Assignment: Print the listing exactly.

Supplied material:
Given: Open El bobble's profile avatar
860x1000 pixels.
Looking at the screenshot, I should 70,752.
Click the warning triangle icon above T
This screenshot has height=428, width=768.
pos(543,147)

Answer to this problem:
Given: Open El bobble's profile avatar
860x1000 pixels.
Looking at the screenshot, I should 70,752.
Click the warning triangle icon above T
This screenshot has height=428, width=768.
pos(543,147)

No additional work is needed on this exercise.